Adam Donahue
Adam Donahue

Reputation: 1658

Dynamic relationship class loading with sqlalchemy

I have a library via which I dynamically load classes. It's exposed as

mylib.registry.<className>

registry is an instance of a class that contains a dictionary of class name (strings) to module names, and a getattr call that dynamically loads a class if it is requested. A user can thus refer to any class without having to deal with the module locations (there is a global namespace for class names, but not module names).

For example, the entries:

{'X', 'mylib.sublib.x',
 'Y', 'mylib.sublib.y'}

could then be used like:

import mylib

x = mylib.registry.X()
y = mylib.registry.Y()

That's the background. On top of this, these objects are sqlalchemy ORM classes which have relationships to one another. Let's assume here that X has a one-to-many with Y.

Assume thus this definition.

class X(Base):
    y_id = Column(Integer, ForeignKey('y.id'))
    y = relationship('Y')

class Y(Base):
    xs = relationship('X')

These are in separate files, and each imports the top-level registry.

So here's the issue -- how do I actually get this to resolve without loading every class up front?

The example above doesn't work, because if I import only X via the registry, then Y isn't in sqlalchemy class registry, and thus the relatiobship breaks.

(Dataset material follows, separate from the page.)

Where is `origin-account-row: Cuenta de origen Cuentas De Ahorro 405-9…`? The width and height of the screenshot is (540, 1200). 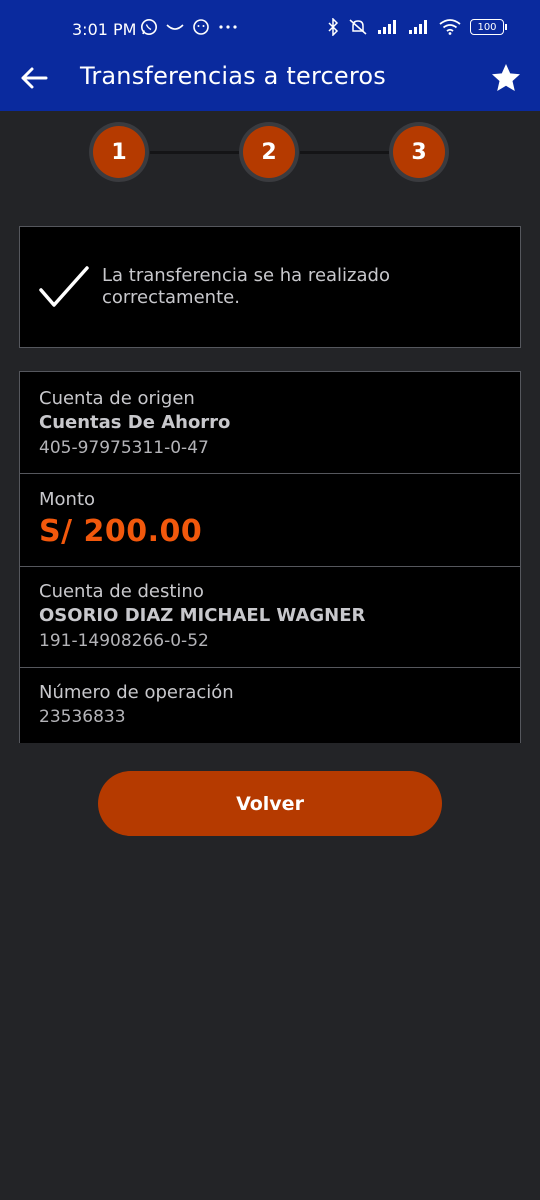 origin-account-row: Cuenta de origen Cuentas De Ahorro 405-9… is located at coordinates (270, 423).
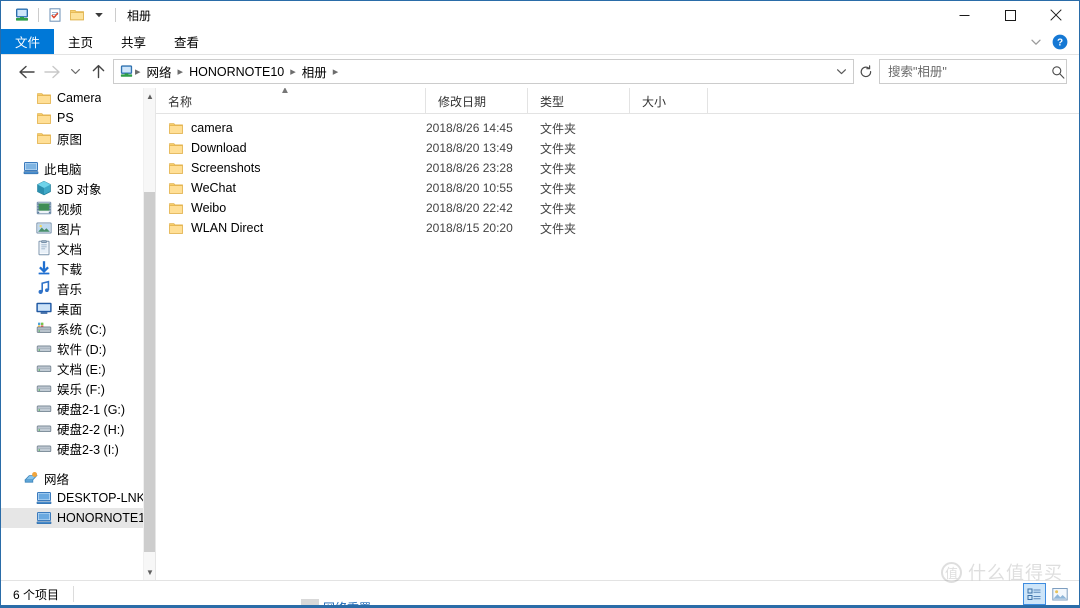  What do you see at coordinates (31, 168) in the screenshot?
I see `computer-icon` at bounding box center [31, 168].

If I import the registry itself and then refer to the classes directly, then the modules don't load because of interdependencies.

I tried using a lambda to defer loading, but this too fails with an error about a missing 'strategy'.

What approaches have others used here? If I'm missing something obvious, let me know. It's been a long day.

Thanks.

Upvotes: 2

Views: 1422

Answers (1)

javex
javex

Reputation: 7544

You should never use relationships on two sides that don't know about each other. Normally, this is avoided by using backref but in your case this creates problems, because you want each side to be aware of its relationship by itself. The trick here is the back_populates keyword, offered by relationship:

y = relationship("Y", back_populates="xs")

and

xs = relationship("X", back_populates="y")

Applying these will make them aware of each other. However, it will not solve your importing problem. Normally, you could now just from x import X on the Y side. But the other way around won't work because it will create a circular import.

The trick is simple: Put the import after the class you want to import. Because the strings in relationship are evaluated lazily, you can import the class after the relationship was defined. So for X do this:

class X(Base):
    __tablename__ = 'x'
    id = Column(Integer, primary_key=True)
    y_id = Column(ForeignKey('y.id'))
    y = relationship("Y", back_populates="xs")

from y import Y

And the other way around for the Y as well (this is not required, but creates more symmetry). I'd also put a comment there to explain this to avoid someone putting it to the top, breaking the program.